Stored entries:
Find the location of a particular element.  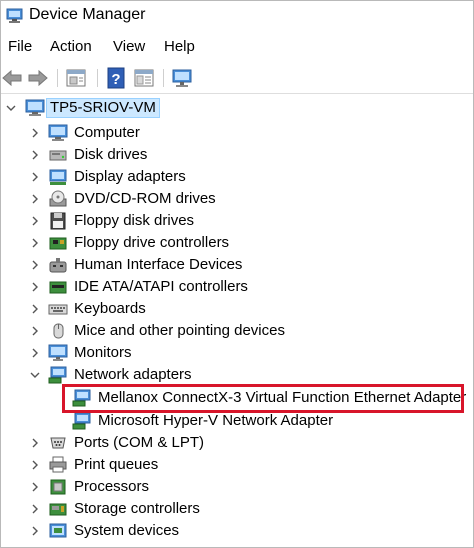

menu-view: View is located at coordinates (129, 47).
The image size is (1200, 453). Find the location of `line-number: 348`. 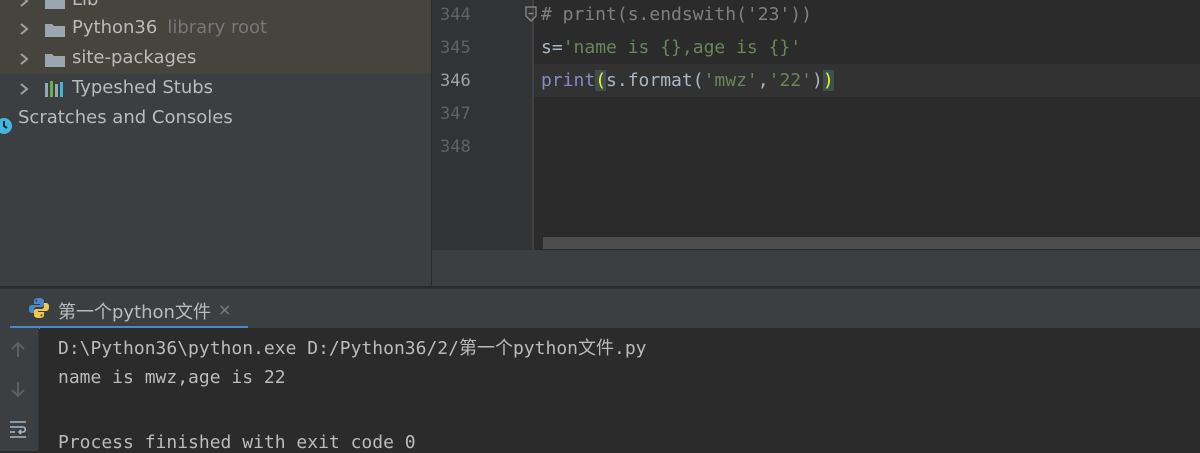

line-number: 348 is located at coordinates (456, 147).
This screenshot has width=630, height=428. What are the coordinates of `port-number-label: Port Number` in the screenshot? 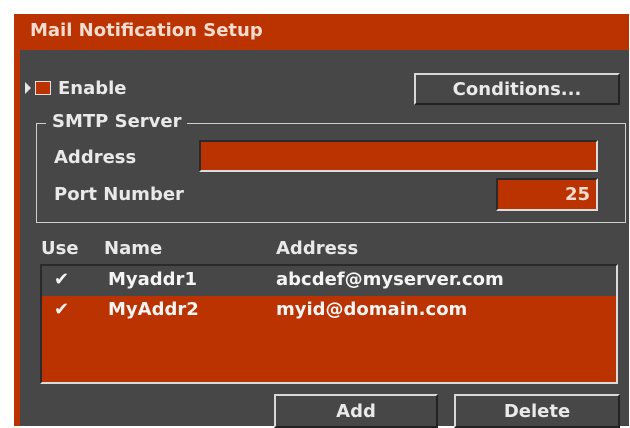 It's located at (119, 194).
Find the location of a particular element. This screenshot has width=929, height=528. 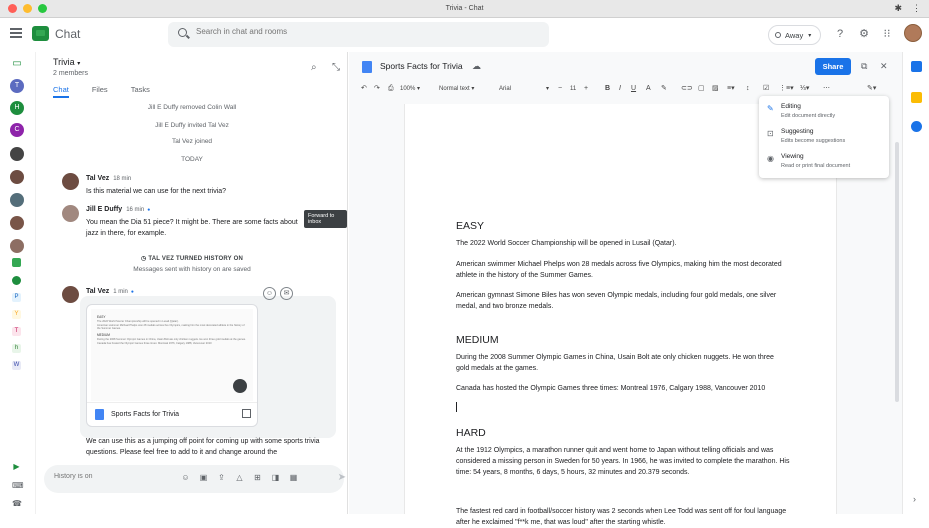

contact-avatar-h: H is located at coordinates (17, 108).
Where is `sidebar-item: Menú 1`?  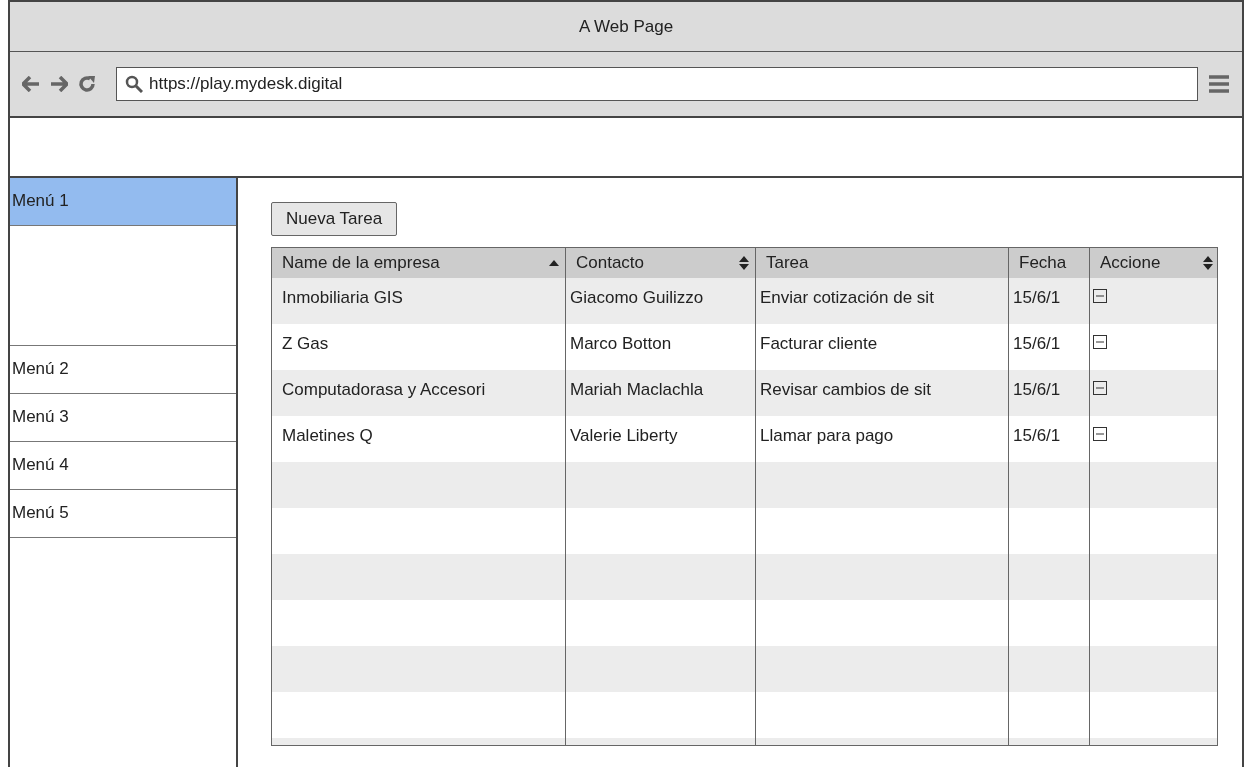 sidebar-item: Menú 1 is located at coordinates (123, 202).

# [EXERCISE REQUIREMENTS]
Could you output the entries starting with the line containing "The image size" and going on through the line containing "line-number: 348 is" as a two-column CSV with the headers entry and answer? Give one row per entry, put each field in double quotes with line breaks replaced by spaces, and leave out the pictures.

# [SOLVED PROBLEM]
entry,answer
"The image size is (1200, 453). Find the location of `line-number: 348`.","line-number: 348 is located at coordinates (456, 147)."